Friday, September 6, 2013

Who Cares About Central Bank Independence?

In Germany politicians often talk about central bank independence, they profess that it is absolutely necessary in modern economics. But is that really true? A few examples:

Angela Merkel claimed in April that the ECB "would have to basically, probably (sic) increase the interest rate for Germany", while for other countries more liquidity is needed. Of course, this caused some trouble within the government; and both her spokesperson and the economics minister needed to point out that Germany is not interested in damaging the independence of the ECB.

Sadly, nobody in the German government deemed it necessary to actually look at the inflation rate in Germany, which is clearly and consistently below two percent, and the increase is mostly due to higher prices for groceries therefore the core inflation rate is and will be for some time around one percent. Also Germany is nowhere near full employment; 3.3 million workers in Germany are underemployed and 6.7 million want to work more, which unfortunately does not matter for the ECB, which only has to make sure that inflation remains close to but below two percent. So, not only did it look like an attack on central bank independence it was actually(, basically, probably) complete nonsense.

The episode went by without gaining much attention in the foreign media, so the German government did not look like total fools, and in the country the media also feels that the ECB should do something to help "the savers", and destroying the minimal growth we are currently experiencing in the eurozone by increasing the interest rate seems to be their solution. Social democrat, chancellor candidate and former finance minister Peer Steinbrück said in defense of the ECB:

"I find it puzzling that a head of government or any politician for that matter comments on monetary policy."

Then in June Merkel claimed: "we need to get back to an independent central bank policy and a policy of common sense." While at the same time speaking out against "the powers of the Fed". This did not go unnoticed, sadly.

Fast forward to August:  Peer Steinbrück is not a fan of not commenting on monetary policy anymore, also he somehow deemed it necessary to show that studying macro economics (he has) in Germany is a complete waste of time by declaring:
"That is an unspeakable situation [for the savers] so I am very sceptical about Mario Draghi's move to announce such a low interest rate policy - almost a policy of zero interest rates - for the ECB for the coming years,"
Of course, he is not alone with the assumption that the ECB should not worry about inflation and growth but instead should solely focus on German savers, who have their money in savings accounts. Merkels coalition partner the liberal democrats not only fear "creeping expropriation" of savers, they also want a veto power for the Bundesbank on all ECB decisions .
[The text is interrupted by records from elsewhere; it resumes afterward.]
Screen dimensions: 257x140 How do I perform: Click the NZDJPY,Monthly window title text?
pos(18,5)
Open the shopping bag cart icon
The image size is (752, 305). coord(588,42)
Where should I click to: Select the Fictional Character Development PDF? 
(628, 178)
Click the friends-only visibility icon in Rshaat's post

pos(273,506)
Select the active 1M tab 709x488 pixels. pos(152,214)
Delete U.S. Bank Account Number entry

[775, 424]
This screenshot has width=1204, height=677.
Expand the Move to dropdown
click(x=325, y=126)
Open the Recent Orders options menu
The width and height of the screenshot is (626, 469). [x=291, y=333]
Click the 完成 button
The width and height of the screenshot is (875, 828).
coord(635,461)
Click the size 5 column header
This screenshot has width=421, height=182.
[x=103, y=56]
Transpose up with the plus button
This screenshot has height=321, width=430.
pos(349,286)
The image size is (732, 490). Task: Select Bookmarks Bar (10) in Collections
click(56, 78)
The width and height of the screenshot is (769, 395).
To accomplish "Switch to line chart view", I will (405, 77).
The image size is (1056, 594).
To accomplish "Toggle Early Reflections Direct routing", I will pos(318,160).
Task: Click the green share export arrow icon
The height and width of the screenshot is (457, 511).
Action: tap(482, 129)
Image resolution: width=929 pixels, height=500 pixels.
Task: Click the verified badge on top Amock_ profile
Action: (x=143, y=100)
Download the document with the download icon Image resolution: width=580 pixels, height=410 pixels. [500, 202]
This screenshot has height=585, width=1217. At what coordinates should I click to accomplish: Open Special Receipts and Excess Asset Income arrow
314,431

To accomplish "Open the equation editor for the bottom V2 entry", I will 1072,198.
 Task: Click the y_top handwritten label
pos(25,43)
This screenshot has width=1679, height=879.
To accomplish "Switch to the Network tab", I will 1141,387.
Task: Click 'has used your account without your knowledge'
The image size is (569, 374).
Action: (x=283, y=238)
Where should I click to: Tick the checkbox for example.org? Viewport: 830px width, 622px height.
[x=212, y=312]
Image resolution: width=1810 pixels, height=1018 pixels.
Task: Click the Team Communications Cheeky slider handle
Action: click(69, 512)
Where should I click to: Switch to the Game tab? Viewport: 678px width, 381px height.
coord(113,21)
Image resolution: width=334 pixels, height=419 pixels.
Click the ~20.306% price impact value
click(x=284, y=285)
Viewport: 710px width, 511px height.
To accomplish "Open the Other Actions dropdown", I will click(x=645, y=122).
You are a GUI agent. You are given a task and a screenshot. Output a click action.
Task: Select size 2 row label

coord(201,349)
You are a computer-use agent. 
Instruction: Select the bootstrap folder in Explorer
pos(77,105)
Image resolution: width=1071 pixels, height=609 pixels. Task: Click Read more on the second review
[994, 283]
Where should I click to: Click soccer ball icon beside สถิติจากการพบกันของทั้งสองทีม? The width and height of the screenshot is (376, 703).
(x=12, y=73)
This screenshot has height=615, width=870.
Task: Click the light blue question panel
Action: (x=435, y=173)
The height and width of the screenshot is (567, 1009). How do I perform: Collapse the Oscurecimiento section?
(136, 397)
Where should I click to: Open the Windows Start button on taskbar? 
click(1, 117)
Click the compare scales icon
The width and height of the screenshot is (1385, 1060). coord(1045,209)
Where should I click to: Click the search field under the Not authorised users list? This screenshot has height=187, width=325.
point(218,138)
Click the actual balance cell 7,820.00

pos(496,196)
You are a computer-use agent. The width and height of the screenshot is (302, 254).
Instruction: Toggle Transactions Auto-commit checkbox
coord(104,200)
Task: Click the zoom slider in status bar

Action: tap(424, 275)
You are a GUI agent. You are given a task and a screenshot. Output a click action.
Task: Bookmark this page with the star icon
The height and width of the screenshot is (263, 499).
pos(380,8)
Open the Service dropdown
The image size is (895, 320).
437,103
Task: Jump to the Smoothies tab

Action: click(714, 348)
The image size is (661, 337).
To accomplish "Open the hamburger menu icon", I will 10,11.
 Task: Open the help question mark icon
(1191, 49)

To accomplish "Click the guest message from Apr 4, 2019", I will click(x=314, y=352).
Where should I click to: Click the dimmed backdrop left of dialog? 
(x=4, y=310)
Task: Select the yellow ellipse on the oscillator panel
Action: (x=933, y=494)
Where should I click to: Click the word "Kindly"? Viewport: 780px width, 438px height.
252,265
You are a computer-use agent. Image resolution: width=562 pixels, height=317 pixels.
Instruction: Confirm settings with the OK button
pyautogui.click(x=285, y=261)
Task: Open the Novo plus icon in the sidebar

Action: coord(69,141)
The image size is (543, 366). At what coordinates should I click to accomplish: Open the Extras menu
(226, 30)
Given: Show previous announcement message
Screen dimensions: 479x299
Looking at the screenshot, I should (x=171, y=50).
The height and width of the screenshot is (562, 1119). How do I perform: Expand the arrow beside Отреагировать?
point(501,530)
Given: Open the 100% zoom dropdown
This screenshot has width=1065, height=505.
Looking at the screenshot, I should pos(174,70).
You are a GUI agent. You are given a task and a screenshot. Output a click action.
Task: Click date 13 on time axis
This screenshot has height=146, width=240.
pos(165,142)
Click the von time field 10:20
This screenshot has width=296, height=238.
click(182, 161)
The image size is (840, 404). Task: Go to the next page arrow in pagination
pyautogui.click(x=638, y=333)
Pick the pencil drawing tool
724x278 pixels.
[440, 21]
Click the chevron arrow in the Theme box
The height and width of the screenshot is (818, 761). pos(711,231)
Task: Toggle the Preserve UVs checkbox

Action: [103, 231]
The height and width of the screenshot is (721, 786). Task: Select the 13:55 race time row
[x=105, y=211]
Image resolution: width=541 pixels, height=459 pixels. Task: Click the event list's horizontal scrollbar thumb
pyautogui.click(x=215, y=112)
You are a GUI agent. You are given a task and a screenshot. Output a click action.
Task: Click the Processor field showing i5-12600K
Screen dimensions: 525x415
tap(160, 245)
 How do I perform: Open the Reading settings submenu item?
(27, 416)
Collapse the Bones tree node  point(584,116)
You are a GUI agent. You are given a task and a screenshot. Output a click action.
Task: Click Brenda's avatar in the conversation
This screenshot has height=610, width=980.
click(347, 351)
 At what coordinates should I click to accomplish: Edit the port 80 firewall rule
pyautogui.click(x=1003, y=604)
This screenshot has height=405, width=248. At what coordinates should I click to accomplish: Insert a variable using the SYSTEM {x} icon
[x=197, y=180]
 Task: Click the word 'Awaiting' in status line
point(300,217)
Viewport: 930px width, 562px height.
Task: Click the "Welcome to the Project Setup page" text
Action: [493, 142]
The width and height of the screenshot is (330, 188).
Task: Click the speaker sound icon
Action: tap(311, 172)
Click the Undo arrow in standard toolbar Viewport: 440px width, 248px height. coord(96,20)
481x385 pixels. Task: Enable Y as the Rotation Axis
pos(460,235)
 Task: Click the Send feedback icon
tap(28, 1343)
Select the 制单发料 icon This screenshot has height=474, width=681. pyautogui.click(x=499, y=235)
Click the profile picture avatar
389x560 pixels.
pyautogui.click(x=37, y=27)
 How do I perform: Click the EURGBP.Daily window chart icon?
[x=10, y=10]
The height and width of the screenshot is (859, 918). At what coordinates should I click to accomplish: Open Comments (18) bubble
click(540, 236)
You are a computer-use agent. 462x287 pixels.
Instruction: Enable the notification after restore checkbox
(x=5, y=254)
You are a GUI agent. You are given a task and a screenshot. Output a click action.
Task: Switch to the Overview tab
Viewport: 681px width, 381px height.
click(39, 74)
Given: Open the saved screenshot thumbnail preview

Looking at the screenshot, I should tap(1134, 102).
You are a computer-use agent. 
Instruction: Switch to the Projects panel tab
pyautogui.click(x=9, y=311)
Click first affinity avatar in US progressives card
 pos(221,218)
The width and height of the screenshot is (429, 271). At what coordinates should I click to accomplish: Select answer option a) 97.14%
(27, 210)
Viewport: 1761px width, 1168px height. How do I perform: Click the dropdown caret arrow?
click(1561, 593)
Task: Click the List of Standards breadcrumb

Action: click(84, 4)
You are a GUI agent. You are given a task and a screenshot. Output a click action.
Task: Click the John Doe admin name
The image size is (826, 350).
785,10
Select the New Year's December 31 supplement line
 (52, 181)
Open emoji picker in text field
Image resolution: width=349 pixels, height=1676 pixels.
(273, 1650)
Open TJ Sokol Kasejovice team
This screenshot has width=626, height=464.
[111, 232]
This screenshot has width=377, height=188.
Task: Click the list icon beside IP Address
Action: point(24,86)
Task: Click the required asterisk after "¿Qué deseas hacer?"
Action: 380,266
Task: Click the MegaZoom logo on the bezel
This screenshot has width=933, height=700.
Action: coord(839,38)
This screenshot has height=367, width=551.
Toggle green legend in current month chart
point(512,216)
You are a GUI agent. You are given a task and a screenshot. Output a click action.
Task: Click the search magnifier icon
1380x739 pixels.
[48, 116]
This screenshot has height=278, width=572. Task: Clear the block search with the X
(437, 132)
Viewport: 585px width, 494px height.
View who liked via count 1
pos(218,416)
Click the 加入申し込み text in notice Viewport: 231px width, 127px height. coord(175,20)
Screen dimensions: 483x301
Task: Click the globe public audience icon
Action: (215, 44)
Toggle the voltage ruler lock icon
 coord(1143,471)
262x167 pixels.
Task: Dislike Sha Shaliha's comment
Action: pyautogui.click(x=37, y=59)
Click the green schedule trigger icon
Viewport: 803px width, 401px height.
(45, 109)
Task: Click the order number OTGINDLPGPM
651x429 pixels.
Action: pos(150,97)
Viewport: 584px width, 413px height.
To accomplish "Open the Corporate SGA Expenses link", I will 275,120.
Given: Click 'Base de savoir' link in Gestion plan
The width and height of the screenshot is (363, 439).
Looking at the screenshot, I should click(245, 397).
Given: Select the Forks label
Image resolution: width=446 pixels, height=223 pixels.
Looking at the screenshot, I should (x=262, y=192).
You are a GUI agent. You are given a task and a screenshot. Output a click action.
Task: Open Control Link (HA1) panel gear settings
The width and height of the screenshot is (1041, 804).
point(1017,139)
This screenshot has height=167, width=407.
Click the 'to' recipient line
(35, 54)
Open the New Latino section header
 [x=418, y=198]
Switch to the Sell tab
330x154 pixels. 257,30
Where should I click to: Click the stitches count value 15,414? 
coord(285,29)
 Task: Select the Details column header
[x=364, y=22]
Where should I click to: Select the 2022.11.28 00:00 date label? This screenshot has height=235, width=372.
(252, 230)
Merkel  at the G20 summit said the following three sentences, yesterday:
  • "It will be necessary that we also stepwise change the fairly loose monetary policy ."
  •  "We have to shape [the change] in a way that no cracks in the economic development take place." 
  • "Therefore, we need to make sure that the things happen in a coordinated manner."
German politicians across most parties do not care about central bank independence at all, also the constant push for higher base rates has nothing whatsoever to do with facts or even fearing hyperinflation.  German politicians use any random argument, like hyperinflation a few years back and today the poor savers in an "unspeakable situation". There is no economic doctrine much less science involved; it is just a gut feeling that now is the time to increase the base rate.